-------- Data supplied --------
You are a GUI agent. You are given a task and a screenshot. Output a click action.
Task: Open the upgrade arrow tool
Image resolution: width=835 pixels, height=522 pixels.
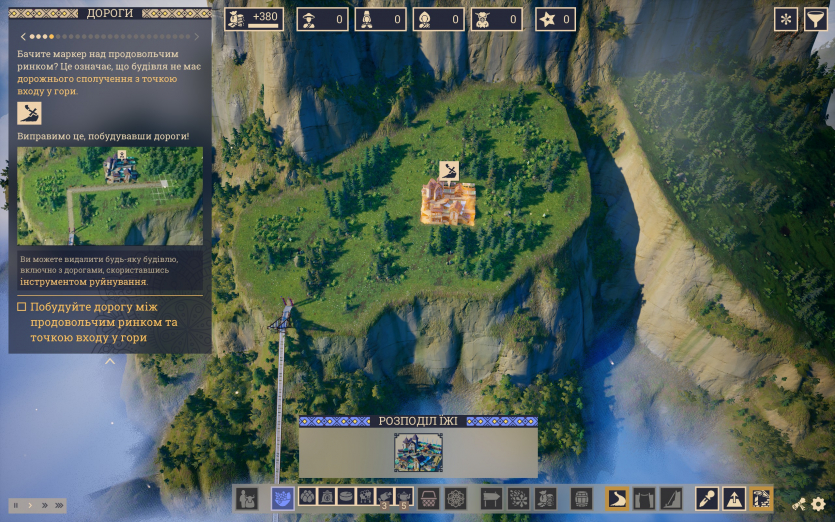734,498
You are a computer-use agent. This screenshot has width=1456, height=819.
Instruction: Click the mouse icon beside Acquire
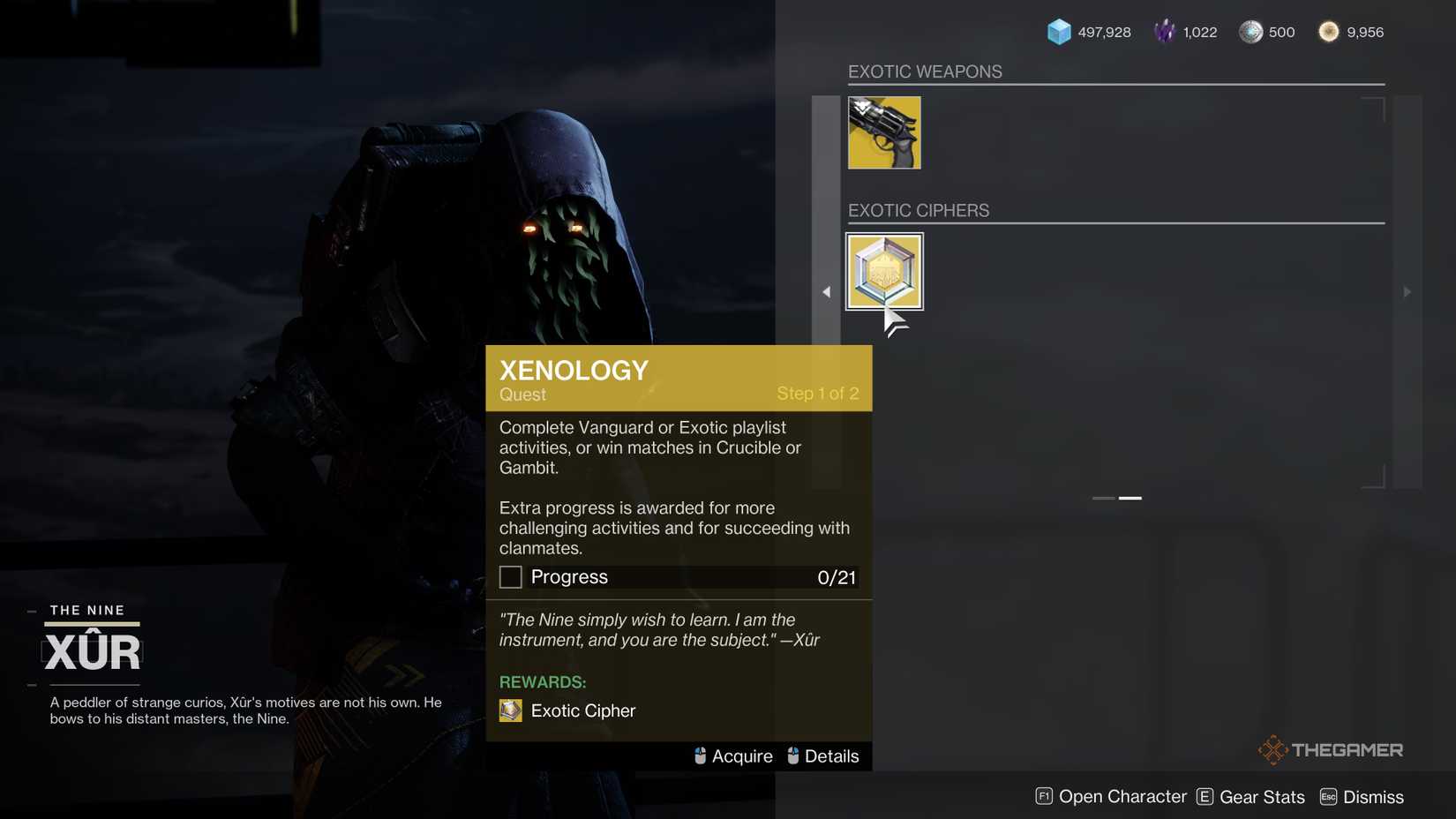click(x=701, y=755)
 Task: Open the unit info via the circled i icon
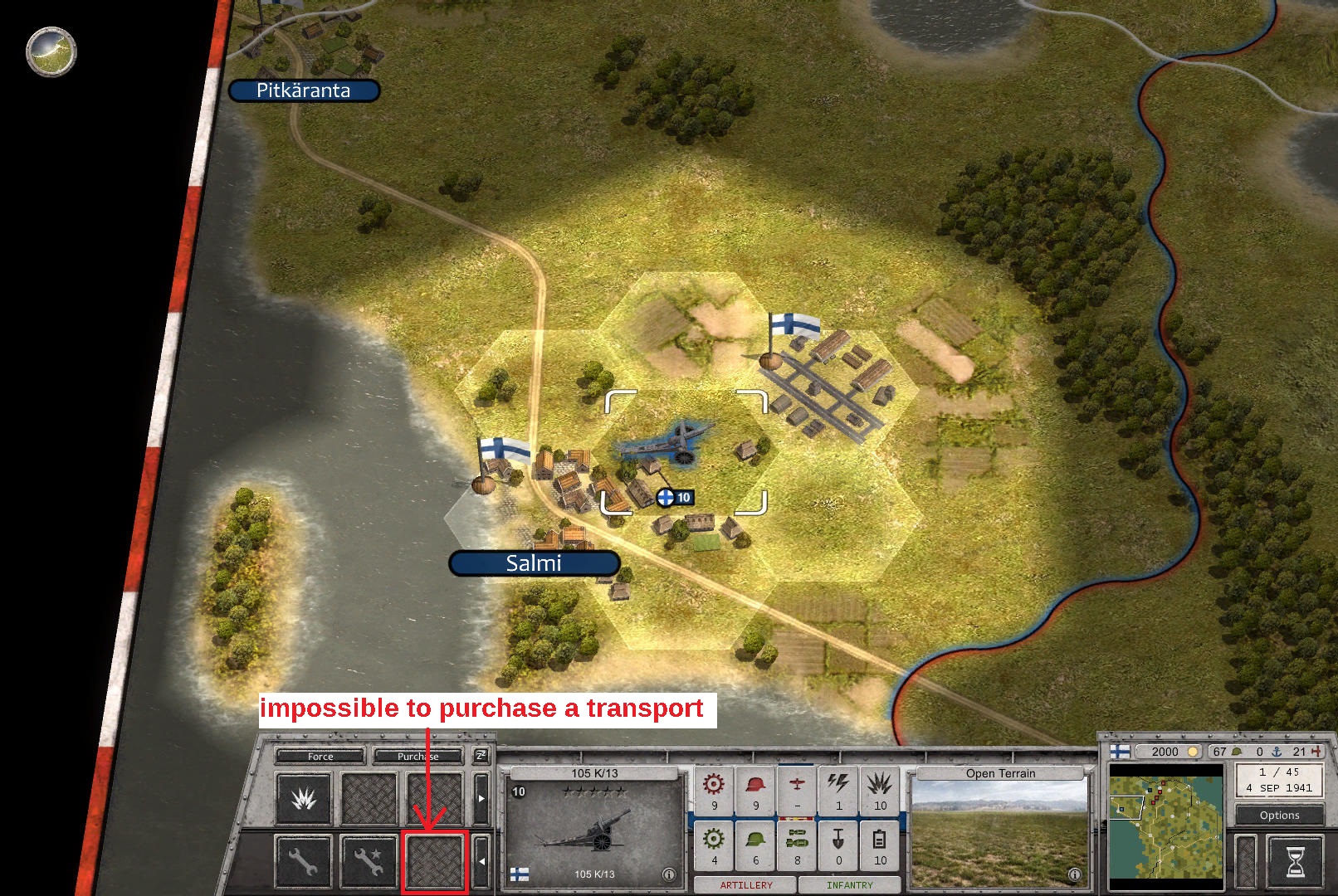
--------
> Work to complete
Return each line of the listing above that contains the string "agent", copying those lines in full.

> Result below
You are a GUI agent. You are given a task and a screenshot. Output a click action.
You are a computer-use agent. This screenshot has width=1456, height=819.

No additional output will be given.